Data is better than code. Your win_check is overly complicated because you use code to check all possible winning combinations. I would put most of the winning combination information in a data structure and have a short function that uses the winning combinations to check if the player won.

My second game project is Connect4 with bigger grid than Tic-Tac-Toe, that's why I didn't use winning combo list, I was preparing myself to Connect4. But it's interesting how your code is short. I think now the best is to use both, winning combo list for Tic-Tac-Toe and my win function for Connect4. Thanks to your code, I discovered the all function. I am thinking now how I will make a second version of my Tic-Tac-Toe.

[XavierPlatinum]

Yeah, actually I am dodging OOP concepts in my code but I will throw myself into it soon.

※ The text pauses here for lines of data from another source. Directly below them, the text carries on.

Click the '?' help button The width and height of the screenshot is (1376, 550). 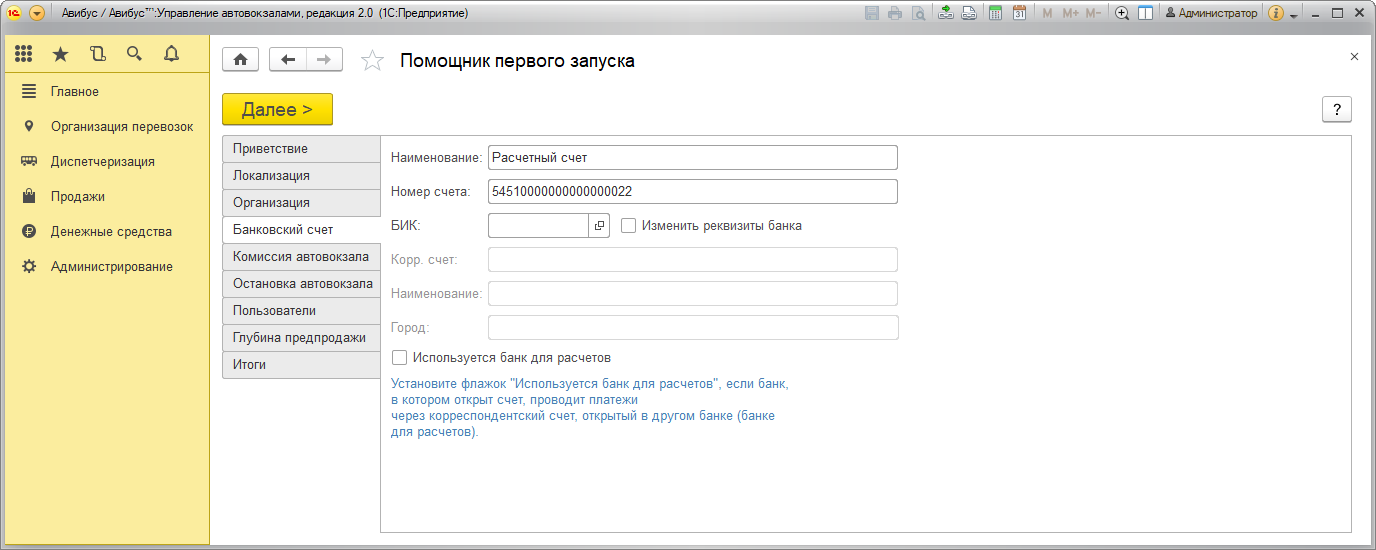coord(1336,110)
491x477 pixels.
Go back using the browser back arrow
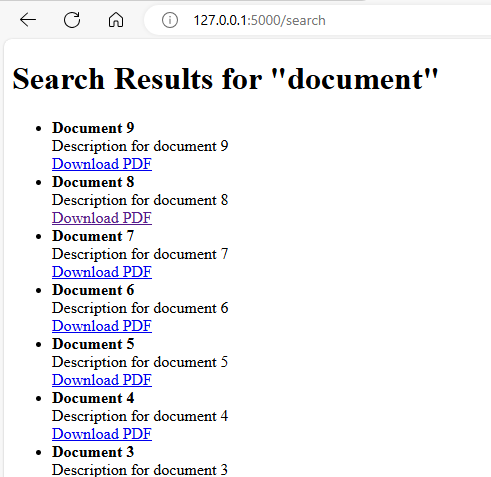click(28, 20)
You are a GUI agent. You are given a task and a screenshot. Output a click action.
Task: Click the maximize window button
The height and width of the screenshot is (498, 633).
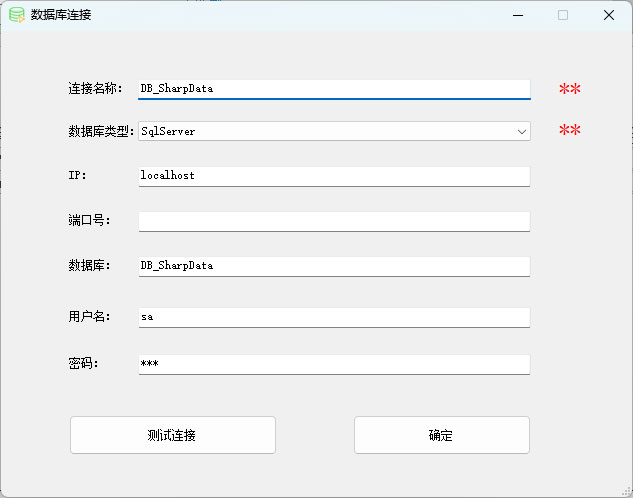[563, 15]
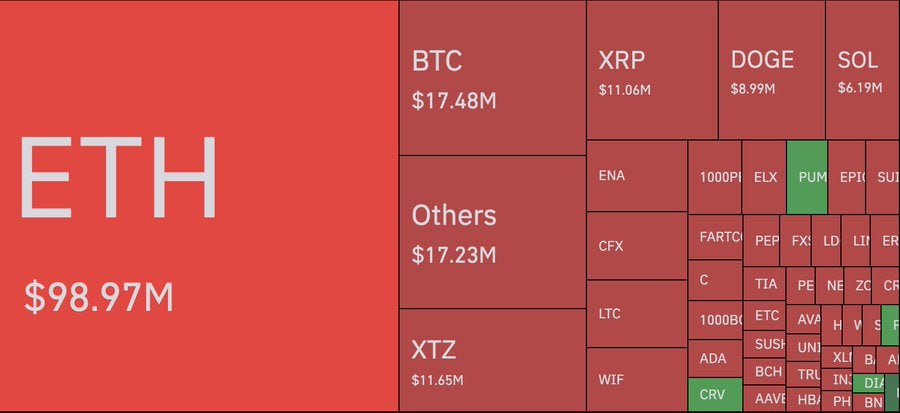Image resolution: width=900 pixels, height=413 pixels.
Task: Click the ENA tile
Action: 637,176
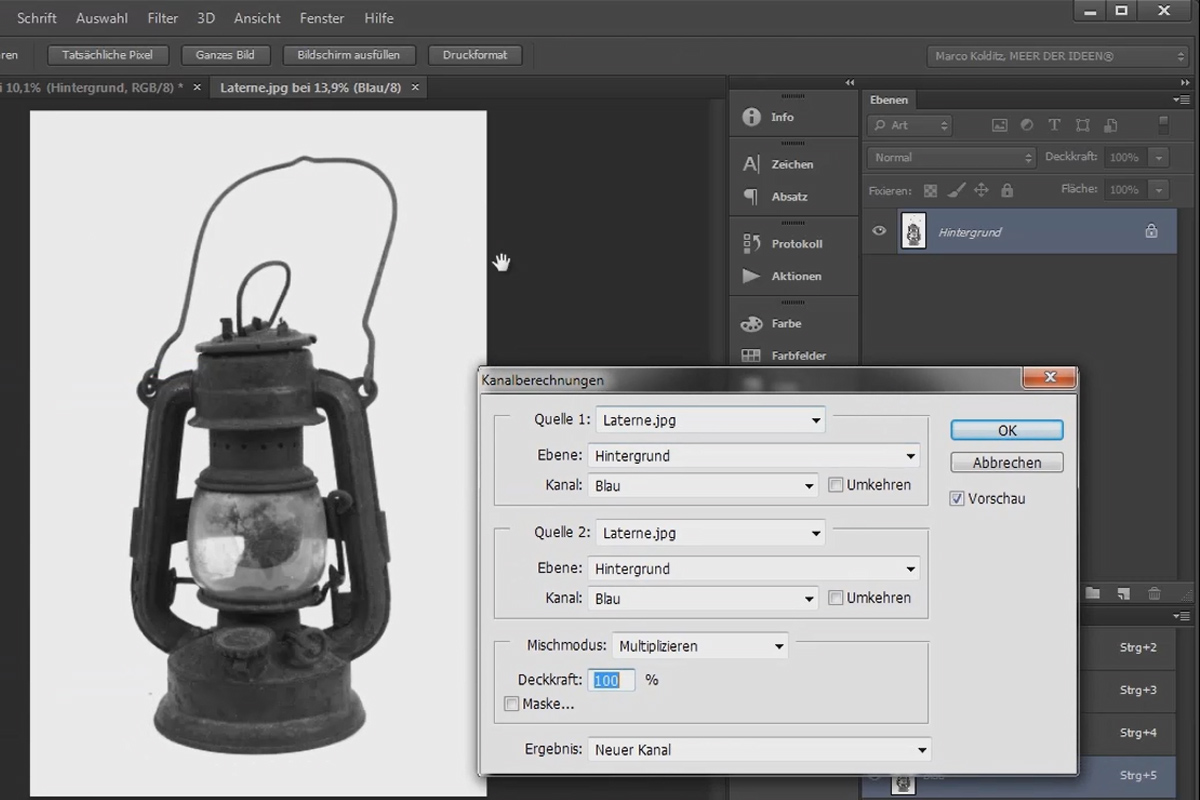Click the layer lock icon on Hintergrund

(x=1151, y=231)
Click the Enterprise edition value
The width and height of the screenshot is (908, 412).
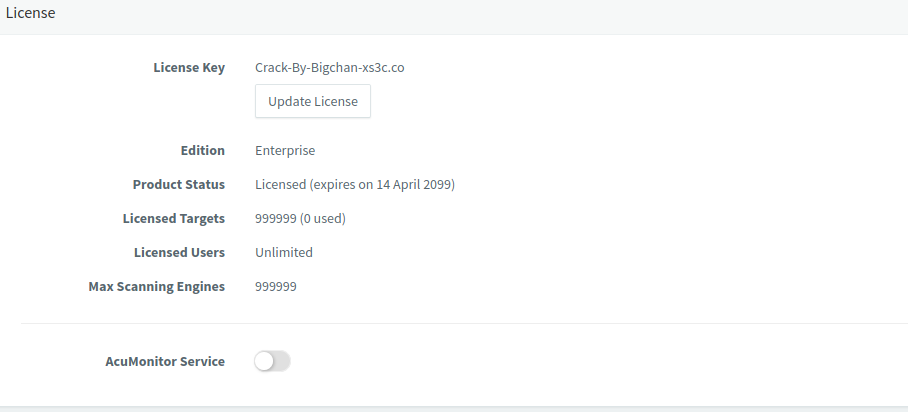tap(285, 150)
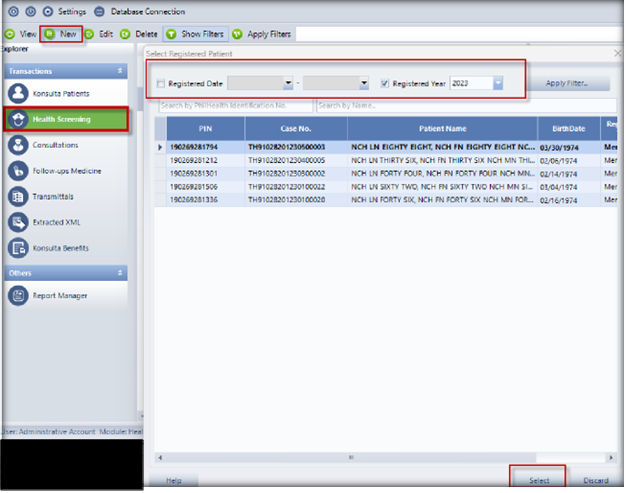Collapse the Transactions panel section
This screenshot has width=626, height=493.
[x=120, y=71]
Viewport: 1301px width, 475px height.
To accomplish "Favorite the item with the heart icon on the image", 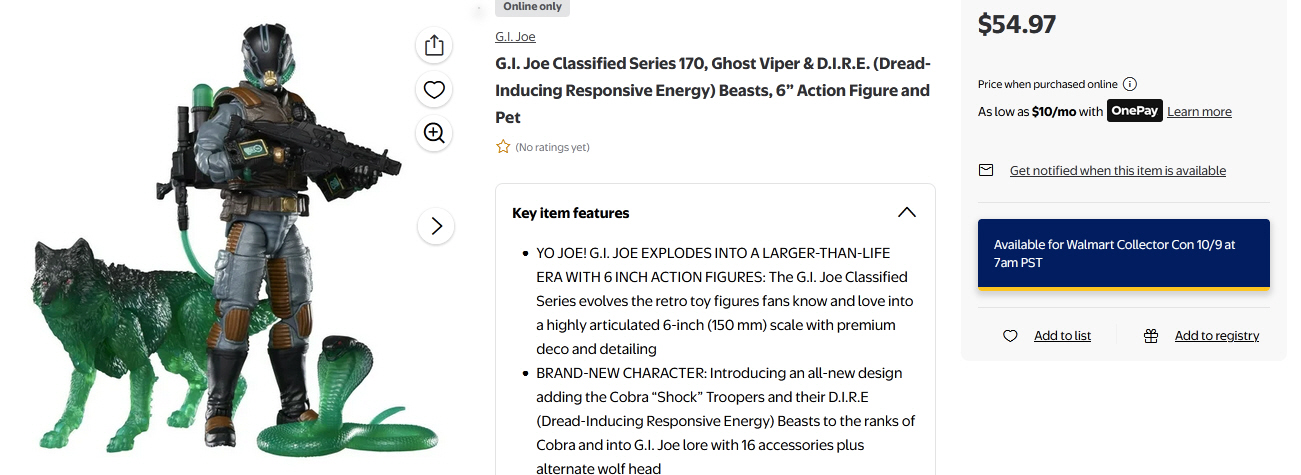I will 434,90.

You can do saves and high scores, etc, just writing to a text file. No OOP needed. Here is a tutorial I found:

https://www.pythontutorial.net/python-ba...text-file/

[deanhystad]

In connect4, every win contains the last move. Starting from the last play, count consecutive markers vertically, horizontally and along both diagonals. Again this is made simpler using a combination of data and algorithm.

    def gameOver(self, column, row):
        """Did the last move end the game?
        Search the row, column and diagonals starting at the last marker looking for
        4 contiguous markers.  Return True if found.
        """
        marker = self.board[row][column]
        for dx, dy in ((1, 0), (0, 1), (1, 1), (1, -1)):
            count = 0
            # Count contiguous markers starting at row, column
            try:
                r, c = row, column
                while self.board[r][c] == marker:
                    count += 1
                    r, c = r + dx, c + dy
            except IndexError:
                pass
            # Count contiguous markers in the other direction.
            try:
                r, c = row - dx, column - dy
                while self.board[r][c] == marker:
                    count += 1
                    r, c = r - dx, c - dy
            except IndexError:
                pass
            if count >= 4:
                return True  # Found a winner!
        return False

This same algorithm can be used for tic-tac-toe.